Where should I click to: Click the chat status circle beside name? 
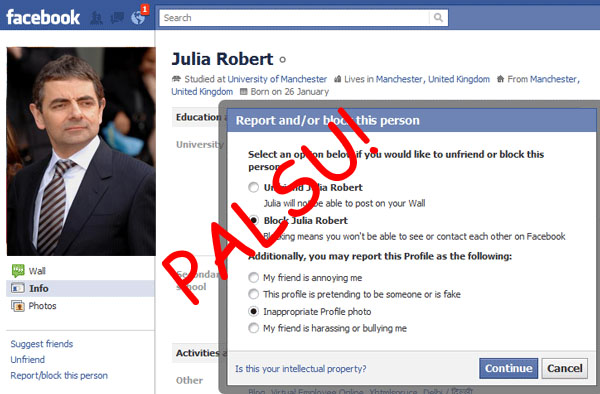[x=282, y=60]
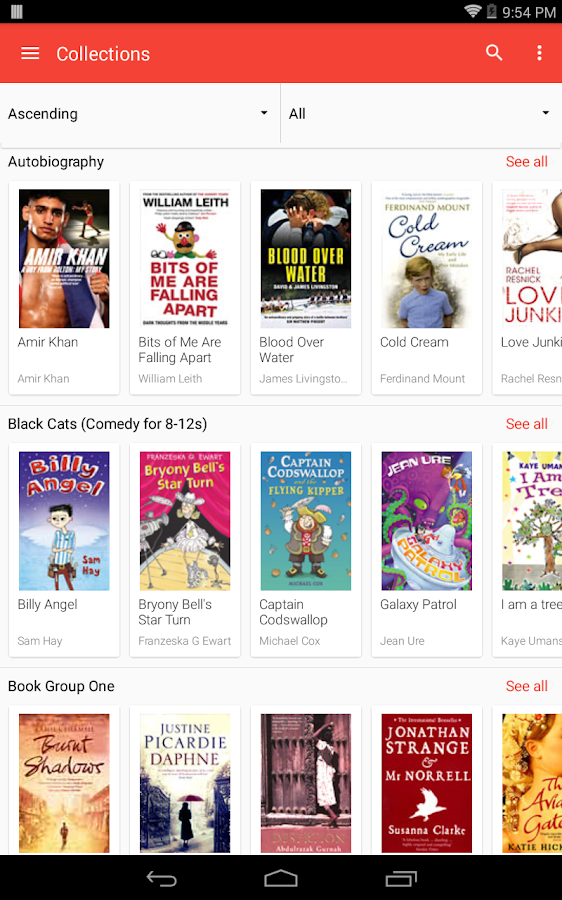This screenshot has height=900, width=562.
Task: See all Black Cats collection books
Action: [x=526, y=424]

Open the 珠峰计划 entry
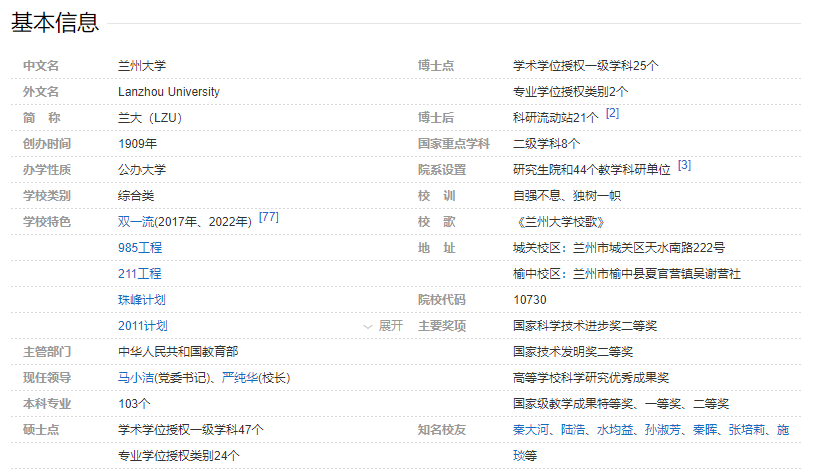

_____

### What you will do
The whole listing is to be written out exactly; the pictures stay out of the copy.

### Problem solution
Where should I click to: Click the chat status circle beside name? 
[x=282, y=60]
This screenshot has height=900, width=562.
Task: See all Black Cats collection books
Action: [x=526, y=424]

Open the 珠峰计划 entry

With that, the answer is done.